Janet Yellen’s hypothesis

The Fed soon got a chance to test the hypothesis. In Fed policymakers’ September 2016 projections, Yellen put down a forecast of 4.5% for the unemployment rate in the fourth quarter of 2019. It fell to 3.6% instead. And yet inflation was just 1.4%, enabling the Fed to keep interest rates low, between 1.5% to 1.75%.

At first, the pandemic seemed to put an end to the high-pressure labor market. But as the economy snapped back, fueled by low interest rates and government relief, the job market went into overdrive. The unemployment rate in early 2023 clocked its lowest level in over a half century, and more people entered the labor market.

The labor-force participation rate—the share of people working or looking for work—among 25 to 54 year olds reached its highest in over two decades last month. Low-wage workers, in particular, moved into higher paying jobs. This helped generate pay gains that outpaced inflation and reduced wage inequality. Economists David Autor, Arindrajit Dube and Annie McGrew have found that from the start of the pandemic to mid-2023, about a third of the pay gap between the 10% lowest-earning and 10% highest-earning workers that had built up over the previous 40 years had been unwound.

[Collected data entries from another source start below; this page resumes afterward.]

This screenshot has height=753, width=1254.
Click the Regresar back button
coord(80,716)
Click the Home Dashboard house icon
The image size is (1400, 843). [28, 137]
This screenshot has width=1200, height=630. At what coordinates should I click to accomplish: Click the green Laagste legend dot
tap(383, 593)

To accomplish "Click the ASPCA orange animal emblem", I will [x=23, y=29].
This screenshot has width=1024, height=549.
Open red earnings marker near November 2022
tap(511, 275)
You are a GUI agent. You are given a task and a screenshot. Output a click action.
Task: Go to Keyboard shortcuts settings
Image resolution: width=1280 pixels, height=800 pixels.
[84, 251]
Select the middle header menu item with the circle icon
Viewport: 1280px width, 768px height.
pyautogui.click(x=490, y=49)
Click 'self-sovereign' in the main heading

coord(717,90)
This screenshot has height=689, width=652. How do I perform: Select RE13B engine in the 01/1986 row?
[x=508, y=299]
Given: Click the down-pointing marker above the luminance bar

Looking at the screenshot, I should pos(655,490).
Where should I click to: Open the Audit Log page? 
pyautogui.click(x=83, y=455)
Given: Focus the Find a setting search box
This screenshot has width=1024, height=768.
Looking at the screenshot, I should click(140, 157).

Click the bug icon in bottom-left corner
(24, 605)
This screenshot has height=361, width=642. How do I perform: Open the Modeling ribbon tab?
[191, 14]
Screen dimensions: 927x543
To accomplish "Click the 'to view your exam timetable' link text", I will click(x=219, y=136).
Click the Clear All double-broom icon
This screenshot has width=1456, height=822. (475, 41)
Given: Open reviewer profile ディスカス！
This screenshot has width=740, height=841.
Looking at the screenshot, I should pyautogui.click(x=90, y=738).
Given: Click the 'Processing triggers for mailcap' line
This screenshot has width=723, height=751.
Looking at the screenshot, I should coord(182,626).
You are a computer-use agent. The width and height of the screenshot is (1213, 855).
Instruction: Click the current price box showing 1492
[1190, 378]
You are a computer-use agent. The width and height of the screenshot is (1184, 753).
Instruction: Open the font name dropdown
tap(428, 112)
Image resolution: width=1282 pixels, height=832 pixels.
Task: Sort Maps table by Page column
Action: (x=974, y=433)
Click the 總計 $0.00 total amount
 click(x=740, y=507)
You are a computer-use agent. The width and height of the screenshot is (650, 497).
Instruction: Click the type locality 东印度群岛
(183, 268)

Booming investment, startups

Meanwhile, business investment in software and research and development, as a share of gross domestic product, jumped above the prepandemic trend, notes Oxford Economics economist Michael Pearce. New business creation also jumped. Applications for “high-propensity" businesses—those likely to hire employees—were running 26% higher in the second quarter than in the fourth quarter of 2019, according to Commerce Department figures.

Productivity—how much a worker produces in an hour—is starting to improve, growing 2.7% in the second quarter from a year earlier, well above the 1.4% annual pace over the past 15 years, the Labor Department reported. If sustained, that would allow the economy to grow faster and wages to rise more without inflation.

“We are seeing the fruits of that high-pressure economy," Pearce said.

The Fed didn’t necessarily want the economy at such high pressure. But with inflation now on its way to the Fed’s 2% target, it doesn’t want the benefits of a high-pressure economy to drain away with the inflationary bathwater, either.

A recession could do that. Downturns have historically been hardest on the young, the less educated and the poor. Protracted periods of joblessness can erode skills, making it harder to re-enter the workforce. Startups can also struggle to hang on, notes University of Maryland economist John Haltiwanger.

The new dynamism the U.S. economy gained in the wake of the pandemic was wholly unexpected. The danger now is that it could go away.

Lauren Weber contributed to this article.